## What to produce
List every distinct username that has a post in the forum thread about the reptile expo.
# START OF Excerpt to read
# The repile expo today.... Just came back...(pics)



## blackmaskelong (Aug 18, 2007)

My bosc eating some pinks from the Expo...


and here are some pics


----------



## Mettle (Dec 29, 2003)

Cool pics. Thanks for sharing them.

I missed our last expo around here back whenever it was. October I think. Got stuck working. Oh well. Saved money I guess, haha. But I am determined to make it to the next one. I think it'll be in May. (Though, I might be in Vegas. We'll see.)

Anything especially cool that you would've brought home if you could've?


----------



## cueball (May 24, 2005)

what is the point to a expo...? are the animals judged or somthing? like a dog show...we have on in turo in nova scotia but ive never gone to it its 4 hours away


----------



## Bawb2u (May 27, 2004)

cueball said:


> what is the point to a expo...? are the animals judged or somthing? like a dog show...we have on in turo in nova scotia but ive never gone to it its 4 hours away


They're like a flea market. Vendors buy tables and bring in large amounts of their stock, like animals, supplies and whatever is reptile related. Usually you can get good deals on stuff, especially at the end of the show.


----------



## blackmaskelong (Aug 18, 2007)

Mettle said:


> Anything especially cool that you would've brought home if you could've?


Well there was a ridge monitor I would have taken if I had the money lol but there were alot of neat stuff... I just took pics of things id get a good shot of...


----------



## cueball (May 24, 2005)

any crocks or gators there what about camin..?


----------



## blackmaskelong (Aug 18, 2007)

Cueball for all the times ive gone not one...


----------



## waldron (Jan 15, 2007)

cueball said:


> any crocks or gators there what about camin..?


there are some nice caymans at reptile connection in scarborough


----------



## notaverage (Sep 10, 2005)

NICE dude...thanks for sharing!


----------



## blackmaskelong (Aug 18, 2007)

waldron said:


> any crocks or gators there what about camin..?


there are some nice caymans at reptile connection in scarborough
[/quote]

Ye! Their are a few people I know selling theirs....


----------



## waldron (Jan 15, 2007)

Thats because they grow quick , i got bit by one a few weeks ago id rather wish death apon someone then have that again


----------



## shoal king (Oct 27, 2006)

ya i was there today to man... almost bought a piebald and an orange pastel ball python.


----------



## blackmaskelong (Aug 18, 2007)
# END OF Excerpt to read
# START OF Dataset extract
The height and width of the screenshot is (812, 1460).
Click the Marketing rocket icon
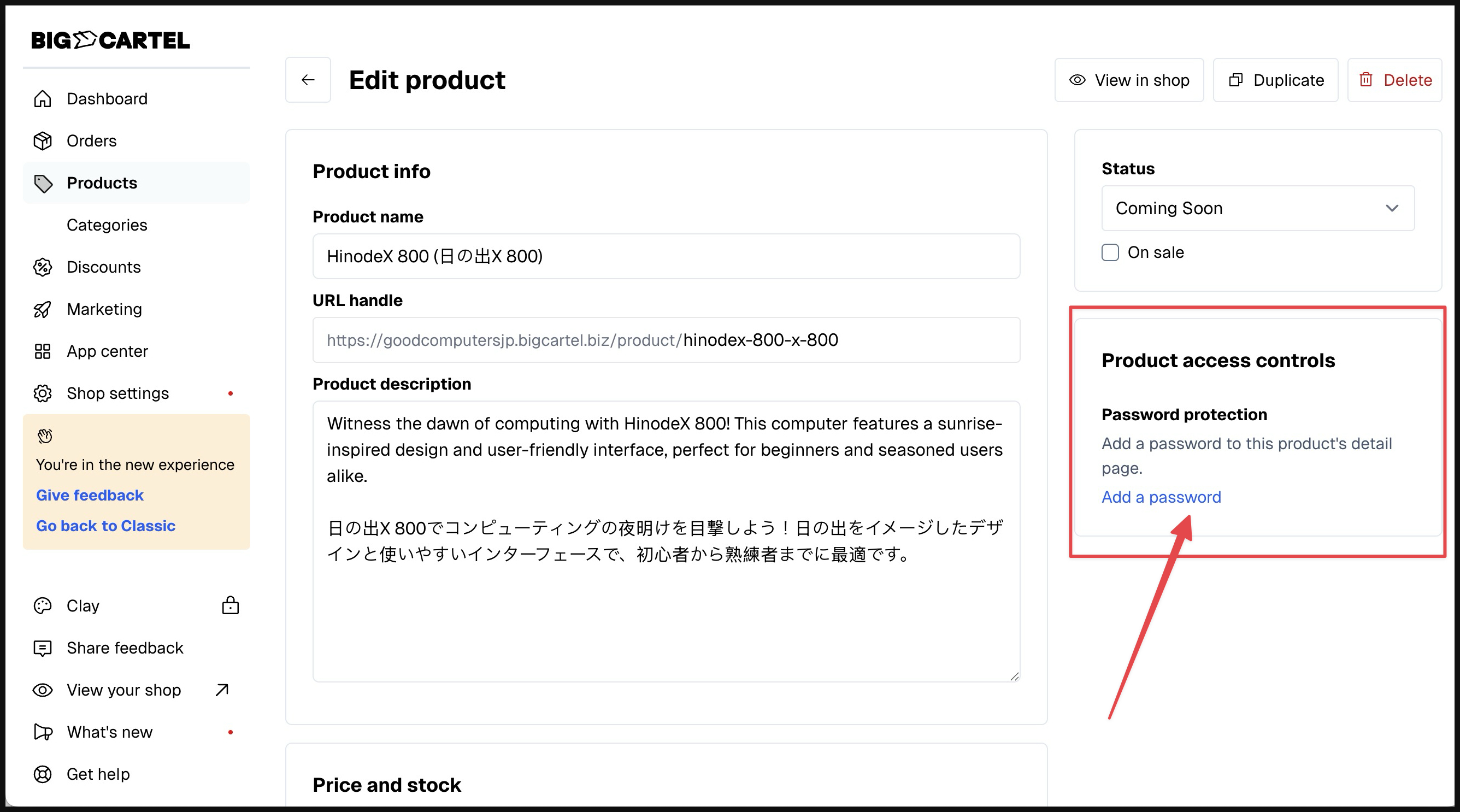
# END OF Dataset extract
## Solution to the problem
blackmaskelong, Mettle, cueball, Bawb2u, waldron, notaverage, shoal king